Nel giugno 2018, il Tribunale Militare di Napoli riteneva colpevole un Sergente della Marina Militare dei delitti di insubordinazione con minaccia aggravata e di insubordinazione con ingiuria aggravata in danno del superiore gerarchico, un maresciallo .

Il Sergente era stato accusato e condannato per avere profferito all’indirizzo del superiore , le parole, “se non t’n vai t’mett i man niguol”  e successivamente ” non tieni le palle”.

L’atteggiamento non collaborativo – si apprende dalla sentenza – è nato dall’ ordine di un Capitano che aveva disposto di trasferire l’ufficio in altro locale. La frase a contenuto minaccioso  venne infatti pronunciata mentre il maresciallo  tentava di far riflettere l’imputato in ordine al suo atteggiamento di omessa collaborazione nei confronti delle disposizioni impartite dal comandante.

La condotta del Sergente non era quindi diretta a contestare direttamente l’ordine di trasloco dato dal capitano , “ma il comportamento del maresciallo, al quale era chiesto di allontanarsi (in quanto altrimenti gli avrebbe messo le mani addosso)”.

Il fatto – secondo il Tribunale Militare prima e come condiviso dalla Corte Militare di Appello poi, è attinente alla disciplina, avendo il maresciallo  “tutto il diritto di chiedere spiegazioni al Sergente circa il suo comportamento in una situazione in cui egli non solo non stava collaborando all’esecuzione dell’ordine, ma si stava allontanando mentre il superiore si rivolgeva a lui e senza attendere di essere congedato”.

Offensiva dell’onore e del prestigio del superiore gerarchico è poi la frase “non tieni le palle”, che ha “un evidente significato di persona debole, incapace di far valere le proprie ragioni, offesa che appare particolarmente pregiudizievole per il prestigio di un superiore”.

Il fatto che una espressione volgare del tipo di quella profferita dall’imputato sia sovente usata nel linguaggio comune non elide la sua connotazione offensiva ove la stessa sia pronunciata verso un superiore gerarchico in violazione delle regole di disciplina militare↓

Il fatto – continuano i giudici di primo e secondo grado – ha offeso in modo significativo libertà morale e onore della persona offesa ed è stato compiuto con una intensità del dolo particolarmente elevata, anche in considerazione delle frasi da lui pronunciate nel corso del processo , evidenzianti una rivendicazione del comportamento tenuto accompagnata da espressioni polemiche nei confronti dei propri superiori.
────────────────
Compito assegnato: Trascriva il passo del testo sulla condanna del Sergente compreso tra "L’atteggiamento non collaborativo" e "impartite dal comandante.", estremi inclusi, cambiando "Capitano" in "Tenente".

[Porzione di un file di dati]
────────────────
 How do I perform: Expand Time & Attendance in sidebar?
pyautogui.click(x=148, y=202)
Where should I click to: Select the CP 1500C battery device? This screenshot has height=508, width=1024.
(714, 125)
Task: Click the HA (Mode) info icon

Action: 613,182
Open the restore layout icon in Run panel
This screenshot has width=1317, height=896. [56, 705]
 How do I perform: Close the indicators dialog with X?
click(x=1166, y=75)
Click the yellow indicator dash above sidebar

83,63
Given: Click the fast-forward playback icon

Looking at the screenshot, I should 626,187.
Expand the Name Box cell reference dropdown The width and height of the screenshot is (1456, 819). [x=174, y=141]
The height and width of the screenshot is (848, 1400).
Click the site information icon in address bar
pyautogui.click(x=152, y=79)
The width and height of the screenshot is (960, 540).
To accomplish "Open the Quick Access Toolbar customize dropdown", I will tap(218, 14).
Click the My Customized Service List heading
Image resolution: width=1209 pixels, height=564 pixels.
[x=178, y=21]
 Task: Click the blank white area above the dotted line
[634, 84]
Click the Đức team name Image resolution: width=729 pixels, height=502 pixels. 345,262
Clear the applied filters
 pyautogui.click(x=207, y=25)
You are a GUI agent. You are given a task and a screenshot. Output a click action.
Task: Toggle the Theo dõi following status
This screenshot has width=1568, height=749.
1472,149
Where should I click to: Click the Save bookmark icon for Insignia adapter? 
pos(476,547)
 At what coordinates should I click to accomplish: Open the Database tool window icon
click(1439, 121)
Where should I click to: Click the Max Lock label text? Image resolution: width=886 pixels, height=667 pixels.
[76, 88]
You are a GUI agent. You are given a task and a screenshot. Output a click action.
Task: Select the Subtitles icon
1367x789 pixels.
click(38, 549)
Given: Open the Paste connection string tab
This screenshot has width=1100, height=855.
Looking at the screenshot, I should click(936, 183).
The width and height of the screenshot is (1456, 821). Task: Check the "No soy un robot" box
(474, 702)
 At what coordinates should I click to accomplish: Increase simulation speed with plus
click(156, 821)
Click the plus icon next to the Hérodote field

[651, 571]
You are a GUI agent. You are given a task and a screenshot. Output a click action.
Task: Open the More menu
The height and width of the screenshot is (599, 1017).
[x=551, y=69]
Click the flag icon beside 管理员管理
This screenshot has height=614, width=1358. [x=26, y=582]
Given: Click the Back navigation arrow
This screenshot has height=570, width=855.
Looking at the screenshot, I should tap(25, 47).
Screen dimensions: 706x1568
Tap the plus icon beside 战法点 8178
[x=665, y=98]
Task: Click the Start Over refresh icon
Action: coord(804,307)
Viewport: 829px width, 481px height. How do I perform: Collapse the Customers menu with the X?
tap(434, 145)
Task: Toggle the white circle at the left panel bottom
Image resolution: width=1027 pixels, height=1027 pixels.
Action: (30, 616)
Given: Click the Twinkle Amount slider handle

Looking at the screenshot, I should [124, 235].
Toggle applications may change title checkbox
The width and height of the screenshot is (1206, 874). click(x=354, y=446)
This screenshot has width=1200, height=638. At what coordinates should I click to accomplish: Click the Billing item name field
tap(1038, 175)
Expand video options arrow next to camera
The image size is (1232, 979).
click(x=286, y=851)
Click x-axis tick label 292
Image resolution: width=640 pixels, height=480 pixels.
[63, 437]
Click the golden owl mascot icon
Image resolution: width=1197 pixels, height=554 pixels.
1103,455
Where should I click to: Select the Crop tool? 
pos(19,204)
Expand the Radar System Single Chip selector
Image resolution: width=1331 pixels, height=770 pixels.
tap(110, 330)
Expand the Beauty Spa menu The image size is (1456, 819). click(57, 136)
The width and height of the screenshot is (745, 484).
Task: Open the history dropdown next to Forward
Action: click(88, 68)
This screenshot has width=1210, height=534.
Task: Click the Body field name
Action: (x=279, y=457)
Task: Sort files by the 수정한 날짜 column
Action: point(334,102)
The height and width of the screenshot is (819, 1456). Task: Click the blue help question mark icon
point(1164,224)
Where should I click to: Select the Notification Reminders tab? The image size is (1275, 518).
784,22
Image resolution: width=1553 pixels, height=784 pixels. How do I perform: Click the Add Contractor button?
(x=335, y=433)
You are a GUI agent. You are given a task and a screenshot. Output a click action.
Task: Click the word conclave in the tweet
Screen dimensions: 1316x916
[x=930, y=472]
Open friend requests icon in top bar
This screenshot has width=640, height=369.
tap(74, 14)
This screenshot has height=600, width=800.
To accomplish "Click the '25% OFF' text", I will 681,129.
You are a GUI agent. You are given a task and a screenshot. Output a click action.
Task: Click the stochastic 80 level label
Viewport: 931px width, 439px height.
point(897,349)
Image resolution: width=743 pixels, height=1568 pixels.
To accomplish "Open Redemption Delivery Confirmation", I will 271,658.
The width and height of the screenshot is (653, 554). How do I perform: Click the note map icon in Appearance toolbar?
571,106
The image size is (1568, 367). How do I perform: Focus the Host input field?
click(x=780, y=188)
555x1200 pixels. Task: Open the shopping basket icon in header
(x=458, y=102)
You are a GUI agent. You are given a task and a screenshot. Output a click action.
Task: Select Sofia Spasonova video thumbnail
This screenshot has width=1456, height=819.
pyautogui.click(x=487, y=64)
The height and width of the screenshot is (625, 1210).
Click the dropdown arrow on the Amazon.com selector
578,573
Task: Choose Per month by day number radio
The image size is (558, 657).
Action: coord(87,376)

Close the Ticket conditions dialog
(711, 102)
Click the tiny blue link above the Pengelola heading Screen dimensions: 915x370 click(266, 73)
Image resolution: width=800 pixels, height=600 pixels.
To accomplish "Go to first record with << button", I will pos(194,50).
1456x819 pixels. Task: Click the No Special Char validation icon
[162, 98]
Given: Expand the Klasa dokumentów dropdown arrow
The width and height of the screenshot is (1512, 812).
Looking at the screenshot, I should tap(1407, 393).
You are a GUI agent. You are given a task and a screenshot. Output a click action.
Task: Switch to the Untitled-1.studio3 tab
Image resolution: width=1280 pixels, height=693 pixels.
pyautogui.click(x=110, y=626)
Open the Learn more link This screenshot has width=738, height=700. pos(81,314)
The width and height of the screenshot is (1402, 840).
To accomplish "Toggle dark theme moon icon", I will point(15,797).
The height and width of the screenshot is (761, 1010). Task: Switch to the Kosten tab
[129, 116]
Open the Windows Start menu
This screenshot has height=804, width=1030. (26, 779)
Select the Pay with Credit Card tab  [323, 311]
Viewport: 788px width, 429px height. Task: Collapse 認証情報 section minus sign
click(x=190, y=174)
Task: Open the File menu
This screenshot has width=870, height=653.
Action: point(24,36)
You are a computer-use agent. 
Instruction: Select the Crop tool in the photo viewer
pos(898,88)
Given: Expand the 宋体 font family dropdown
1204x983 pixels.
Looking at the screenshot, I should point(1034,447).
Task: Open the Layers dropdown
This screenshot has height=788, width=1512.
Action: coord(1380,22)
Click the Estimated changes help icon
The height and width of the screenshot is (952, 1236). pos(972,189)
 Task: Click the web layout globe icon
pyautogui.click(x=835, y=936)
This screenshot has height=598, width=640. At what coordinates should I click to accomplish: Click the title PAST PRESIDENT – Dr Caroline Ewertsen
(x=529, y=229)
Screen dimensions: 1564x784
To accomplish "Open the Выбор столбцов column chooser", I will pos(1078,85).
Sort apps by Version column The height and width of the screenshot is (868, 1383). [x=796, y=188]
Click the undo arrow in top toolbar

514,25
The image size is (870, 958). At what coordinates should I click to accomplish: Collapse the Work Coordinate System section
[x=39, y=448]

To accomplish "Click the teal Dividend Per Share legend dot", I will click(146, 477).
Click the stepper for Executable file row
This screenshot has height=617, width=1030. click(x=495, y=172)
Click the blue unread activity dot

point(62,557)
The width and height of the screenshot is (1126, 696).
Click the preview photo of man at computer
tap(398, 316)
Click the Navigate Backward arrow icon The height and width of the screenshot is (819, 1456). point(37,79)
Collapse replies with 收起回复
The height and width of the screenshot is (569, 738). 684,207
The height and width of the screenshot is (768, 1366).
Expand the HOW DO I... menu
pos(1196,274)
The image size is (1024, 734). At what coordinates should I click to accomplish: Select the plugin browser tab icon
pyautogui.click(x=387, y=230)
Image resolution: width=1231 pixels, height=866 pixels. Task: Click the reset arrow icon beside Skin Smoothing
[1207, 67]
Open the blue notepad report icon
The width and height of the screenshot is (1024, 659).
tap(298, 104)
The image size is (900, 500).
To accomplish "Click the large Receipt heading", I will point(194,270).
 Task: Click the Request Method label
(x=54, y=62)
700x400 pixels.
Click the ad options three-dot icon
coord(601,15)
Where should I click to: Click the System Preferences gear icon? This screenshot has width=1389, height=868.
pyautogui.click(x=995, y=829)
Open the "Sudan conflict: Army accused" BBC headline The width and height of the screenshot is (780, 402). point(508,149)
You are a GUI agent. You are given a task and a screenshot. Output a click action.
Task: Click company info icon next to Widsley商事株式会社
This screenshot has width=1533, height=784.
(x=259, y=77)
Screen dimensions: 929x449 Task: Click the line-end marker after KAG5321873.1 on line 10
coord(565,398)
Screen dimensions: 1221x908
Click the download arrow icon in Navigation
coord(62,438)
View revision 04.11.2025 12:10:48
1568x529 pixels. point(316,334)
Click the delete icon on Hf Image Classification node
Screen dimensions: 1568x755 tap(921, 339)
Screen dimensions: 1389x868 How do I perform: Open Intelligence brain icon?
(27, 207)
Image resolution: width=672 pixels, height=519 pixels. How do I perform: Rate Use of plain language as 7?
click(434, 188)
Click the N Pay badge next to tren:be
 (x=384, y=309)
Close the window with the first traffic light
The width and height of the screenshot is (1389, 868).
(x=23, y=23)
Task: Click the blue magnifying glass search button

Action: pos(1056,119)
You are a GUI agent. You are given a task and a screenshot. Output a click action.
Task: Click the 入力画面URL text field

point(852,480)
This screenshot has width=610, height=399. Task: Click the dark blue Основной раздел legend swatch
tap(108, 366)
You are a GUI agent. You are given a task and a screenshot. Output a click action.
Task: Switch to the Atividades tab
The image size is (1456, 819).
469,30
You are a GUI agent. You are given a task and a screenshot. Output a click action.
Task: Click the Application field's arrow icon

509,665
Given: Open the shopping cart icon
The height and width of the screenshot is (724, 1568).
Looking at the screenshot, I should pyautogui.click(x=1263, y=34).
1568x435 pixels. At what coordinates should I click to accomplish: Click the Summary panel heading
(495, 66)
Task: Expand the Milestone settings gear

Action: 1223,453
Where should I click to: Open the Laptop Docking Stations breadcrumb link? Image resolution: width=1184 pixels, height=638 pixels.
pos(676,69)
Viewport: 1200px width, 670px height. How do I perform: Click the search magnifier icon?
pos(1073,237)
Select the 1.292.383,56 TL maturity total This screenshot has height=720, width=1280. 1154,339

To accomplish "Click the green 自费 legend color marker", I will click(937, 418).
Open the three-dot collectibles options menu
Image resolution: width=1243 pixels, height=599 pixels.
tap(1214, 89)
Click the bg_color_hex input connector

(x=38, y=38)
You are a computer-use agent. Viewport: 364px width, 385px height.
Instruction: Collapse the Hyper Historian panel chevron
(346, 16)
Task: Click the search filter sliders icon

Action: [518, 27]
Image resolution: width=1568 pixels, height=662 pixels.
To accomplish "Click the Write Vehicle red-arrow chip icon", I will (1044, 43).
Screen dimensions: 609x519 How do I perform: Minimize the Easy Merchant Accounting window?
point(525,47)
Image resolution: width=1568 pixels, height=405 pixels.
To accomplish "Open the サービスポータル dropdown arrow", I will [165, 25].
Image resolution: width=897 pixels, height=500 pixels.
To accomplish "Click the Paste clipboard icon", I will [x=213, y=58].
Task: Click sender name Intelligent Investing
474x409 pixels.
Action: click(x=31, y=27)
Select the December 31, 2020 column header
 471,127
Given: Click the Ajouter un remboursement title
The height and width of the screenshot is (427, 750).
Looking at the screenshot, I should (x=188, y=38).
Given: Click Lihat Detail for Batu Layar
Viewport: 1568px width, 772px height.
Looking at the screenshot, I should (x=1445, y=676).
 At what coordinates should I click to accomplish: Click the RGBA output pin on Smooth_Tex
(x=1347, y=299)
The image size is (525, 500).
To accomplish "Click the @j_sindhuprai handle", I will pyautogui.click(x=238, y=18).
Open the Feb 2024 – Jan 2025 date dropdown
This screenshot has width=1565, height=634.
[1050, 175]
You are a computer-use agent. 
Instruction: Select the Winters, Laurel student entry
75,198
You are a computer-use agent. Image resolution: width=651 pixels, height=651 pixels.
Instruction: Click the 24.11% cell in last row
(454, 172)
────────────────
Risposta:
L’atteggiamento non collaborativo – si apprende dalla sentenza – è nato dall’ ordine di un Tenente che aveva disposto di trasferire l’ufficio in altro locale. La frase a contenuto minaccioso  venne infatti pronunciata mentre il maresciallo  tentava di far riflettere l’imputato in ordine al suo atteggiamento di omessa collaborazione nei confronti delle disposizioni impartite dal comandante.